[Collected data]
Segment Open
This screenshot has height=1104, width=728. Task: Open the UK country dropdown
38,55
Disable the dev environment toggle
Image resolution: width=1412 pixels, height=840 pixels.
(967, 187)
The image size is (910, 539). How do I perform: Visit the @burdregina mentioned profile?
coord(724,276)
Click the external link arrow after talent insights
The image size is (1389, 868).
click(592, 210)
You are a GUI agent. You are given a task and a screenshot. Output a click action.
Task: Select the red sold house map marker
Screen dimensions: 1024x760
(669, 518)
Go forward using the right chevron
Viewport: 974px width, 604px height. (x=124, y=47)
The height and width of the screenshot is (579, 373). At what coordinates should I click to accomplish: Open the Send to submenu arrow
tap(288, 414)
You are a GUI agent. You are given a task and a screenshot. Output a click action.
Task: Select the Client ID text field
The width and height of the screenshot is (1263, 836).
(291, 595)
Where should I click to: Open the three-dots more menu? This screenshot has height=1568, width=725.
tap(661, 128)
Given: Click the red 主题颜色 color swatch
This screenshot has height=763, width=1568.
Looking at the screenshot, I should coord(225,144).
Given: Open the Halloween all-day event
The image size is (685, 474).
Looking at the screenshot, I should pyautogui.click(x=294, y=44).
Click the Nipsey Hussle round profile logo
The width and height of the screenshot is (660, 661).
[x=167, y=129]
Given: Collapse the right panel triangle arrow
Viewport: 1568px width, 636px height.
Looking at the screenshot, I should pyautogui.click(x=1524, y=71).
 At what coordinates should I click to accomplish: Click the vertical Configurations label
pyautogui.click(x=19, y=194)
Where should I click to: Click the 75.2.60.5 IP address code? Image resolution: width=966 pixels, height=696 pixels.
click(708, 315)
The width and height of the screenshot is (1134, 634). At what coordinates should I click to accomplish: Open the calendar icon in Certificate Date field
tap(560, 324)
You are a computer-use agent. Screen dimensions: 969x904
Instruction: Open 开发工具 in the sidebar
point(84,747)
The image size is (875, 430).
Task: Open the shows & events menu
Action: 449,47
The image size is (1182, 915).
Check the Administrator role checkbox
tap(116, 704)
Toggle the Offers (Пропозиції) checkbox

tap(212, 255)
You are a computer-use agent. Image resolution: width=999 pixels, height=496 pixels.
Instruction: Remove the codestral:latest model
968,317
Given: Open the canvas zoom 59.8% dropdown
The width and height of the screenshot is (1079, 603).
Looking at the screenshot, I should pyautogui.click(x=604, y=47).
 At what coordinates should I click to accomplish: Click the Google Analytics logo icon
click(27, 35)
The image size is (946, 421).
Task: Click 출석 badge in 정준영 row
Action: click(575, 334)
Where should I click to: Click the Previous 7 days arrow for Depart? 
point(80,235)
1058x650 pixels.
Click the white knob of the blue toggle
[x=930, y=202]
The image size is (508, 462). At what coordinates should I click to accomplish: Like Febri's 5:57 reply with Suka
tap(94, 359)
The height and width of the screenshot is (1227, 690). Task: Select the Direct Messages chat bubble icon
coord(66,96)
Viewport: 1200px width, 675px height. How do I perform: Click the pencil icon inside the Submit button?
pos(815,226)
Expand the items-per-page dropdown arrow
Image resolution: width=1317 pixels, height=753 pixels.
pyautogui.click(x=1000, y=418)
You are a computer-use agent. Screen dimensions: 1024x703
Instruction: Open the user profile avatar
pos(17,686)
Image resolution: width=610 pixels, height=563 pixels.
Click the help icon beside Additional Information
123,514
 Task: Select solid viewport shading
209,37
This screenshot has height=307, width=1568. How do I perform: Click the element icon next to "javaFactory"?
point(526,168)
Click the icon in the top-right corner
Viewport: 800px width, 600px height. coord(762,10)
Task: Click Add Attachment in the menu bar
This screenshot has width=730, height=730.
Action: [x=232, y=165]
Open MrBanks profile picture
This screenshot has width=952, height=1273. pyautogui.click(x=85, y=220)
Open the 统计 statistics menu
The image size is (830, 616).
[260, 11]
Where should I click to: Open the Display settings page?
Segment Closed
▶ _Task goal_
Lines that contain "computer" should be pulled from the entries above and reported.

▶ _Solution_
You are a computer-use agent. Screen dimensions: 969x904
You are a computer-use agent. Image resolution: width=999 pixels, height=496 pixels.
You are a computer-use agent. Screen dimensions: 1024x703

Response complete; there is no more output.